● WORK INSTRUCTIONS
Exactly how many lines in this listing contain "screenshot"? Only the number is needed.

● DATASET RECORDS
════════════════════
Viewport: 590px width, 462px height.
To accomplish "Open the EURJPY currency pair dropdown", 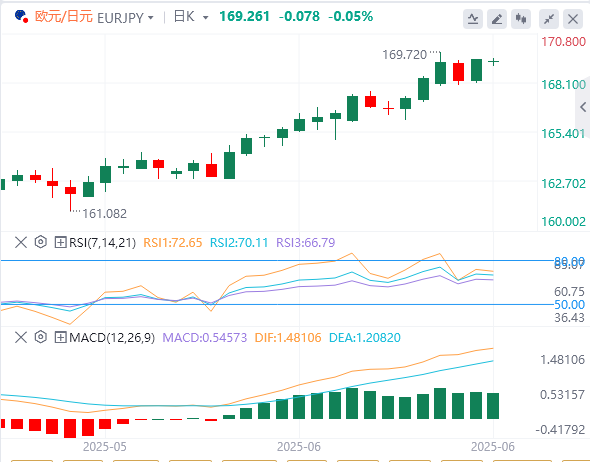I will [x=126, y=18].
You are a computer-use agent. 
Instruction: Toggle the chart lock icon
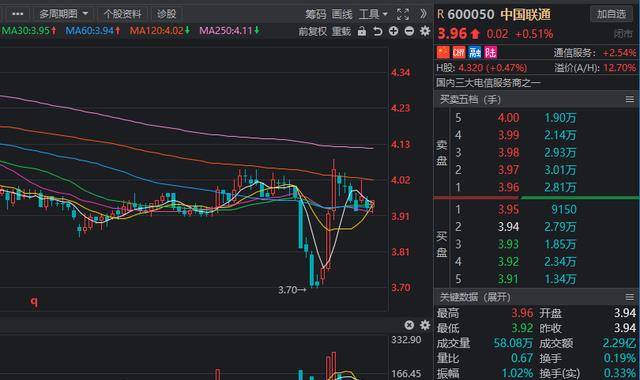tap(362, 31)
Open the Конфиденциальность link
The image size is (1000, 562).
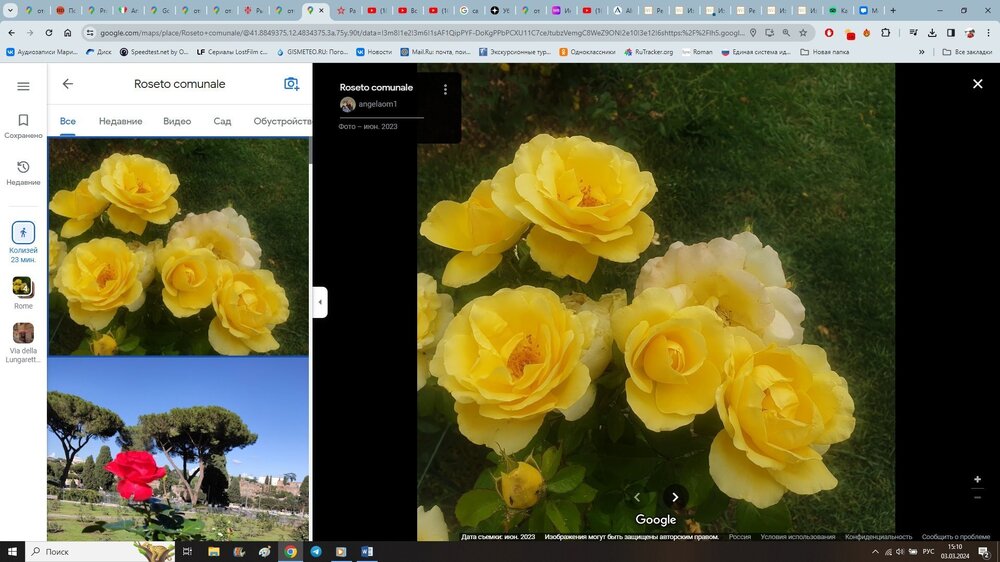(878, 537)
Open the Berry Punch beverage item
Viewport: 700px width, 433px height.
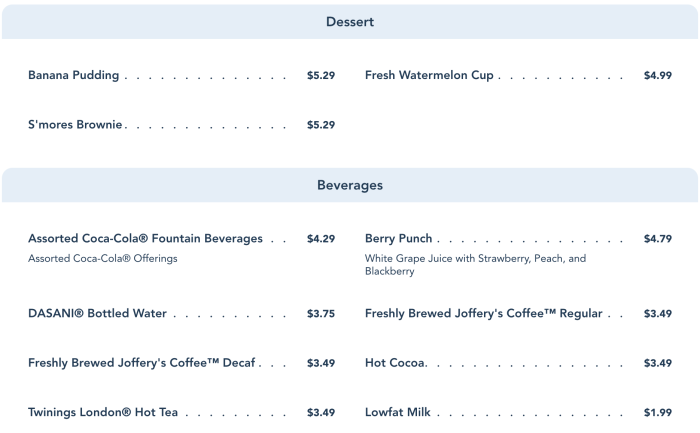(x=399, y=239)

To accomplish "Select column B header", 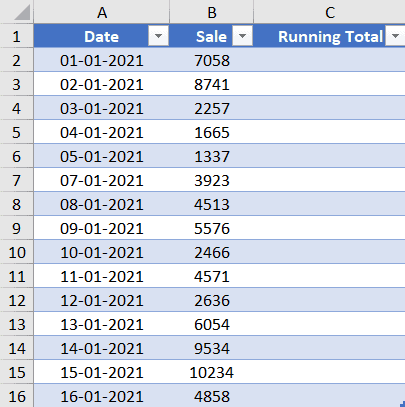I will pos(212,12).
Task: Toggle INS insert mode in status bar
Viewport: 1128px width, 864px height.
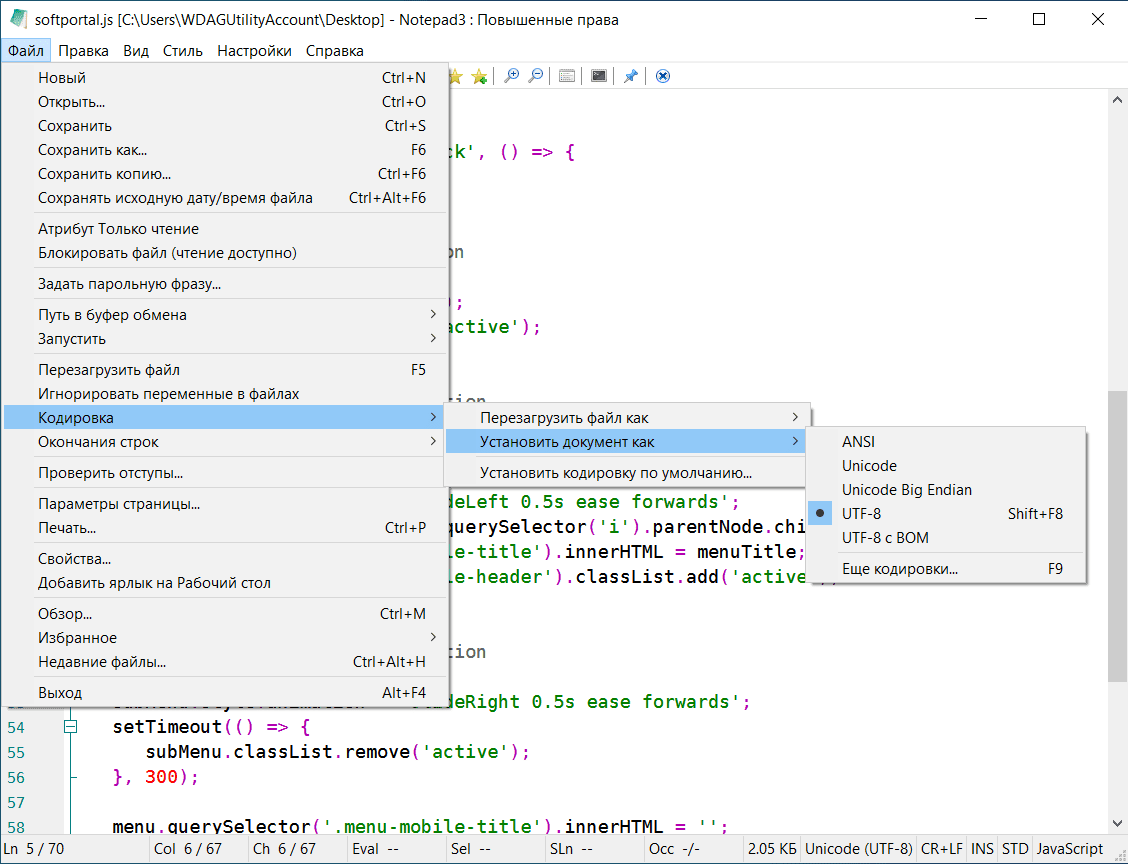Action: click(982, 848)
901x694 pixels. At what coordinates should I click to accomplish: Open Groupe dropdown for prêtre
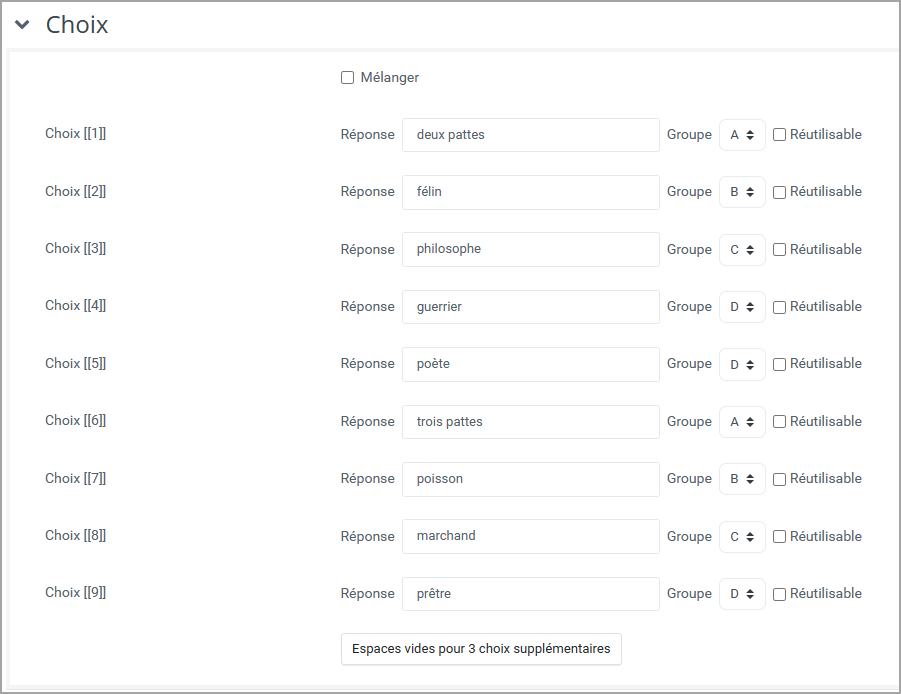pyautogui.click(x=742, y=594)
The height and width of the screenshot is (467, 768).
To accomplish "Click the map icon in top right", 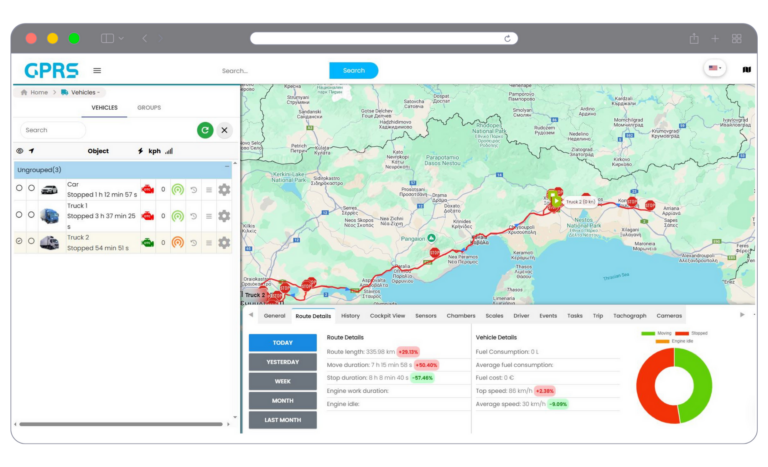I will coord(746,70).
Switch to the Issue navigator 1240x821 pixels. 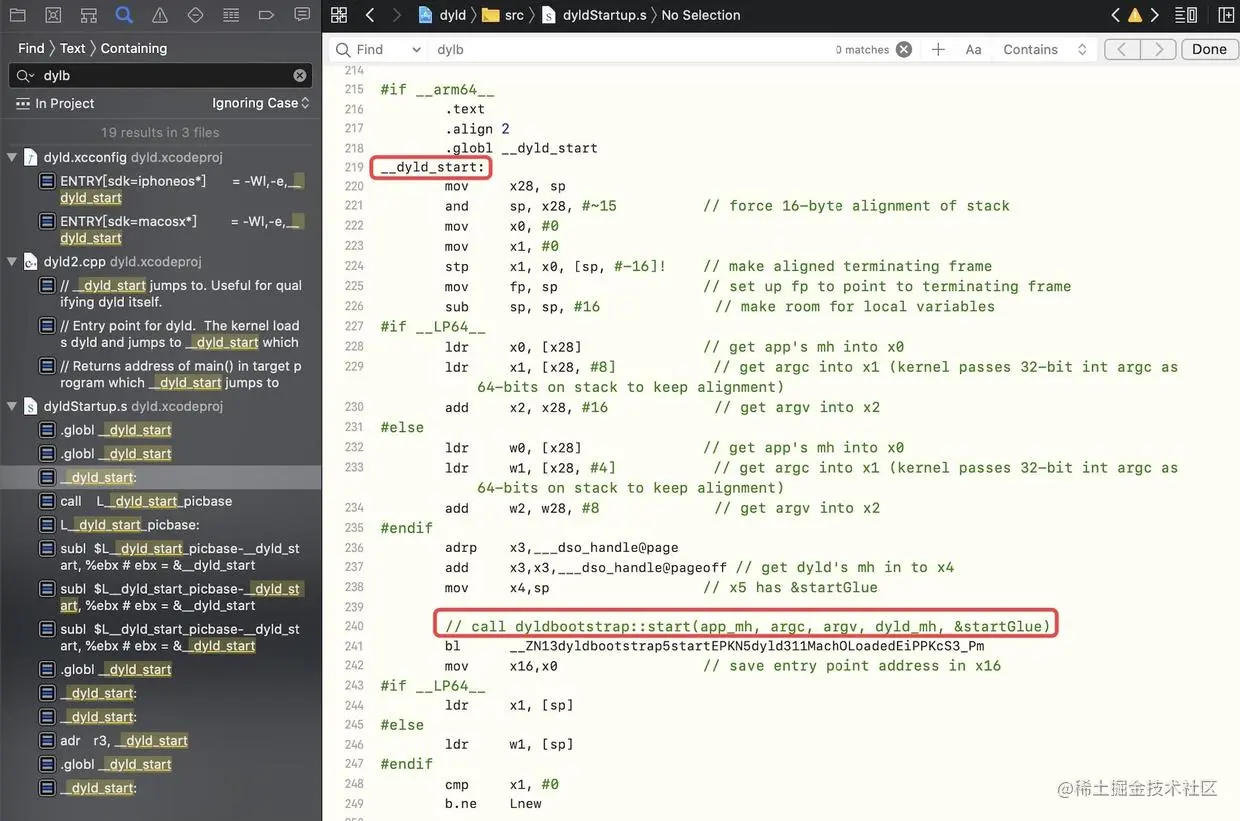160,14
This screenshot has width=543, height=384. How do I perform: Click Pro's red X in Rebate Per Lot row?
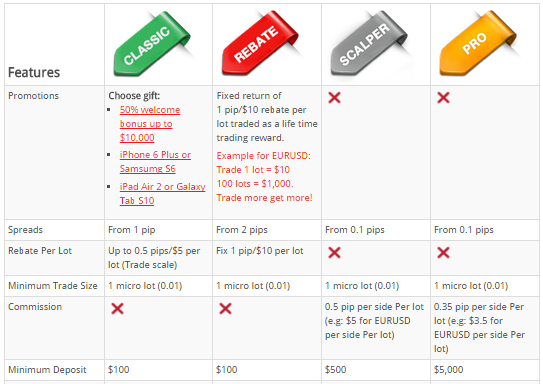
════════════════════
● ANSWER SECTION
2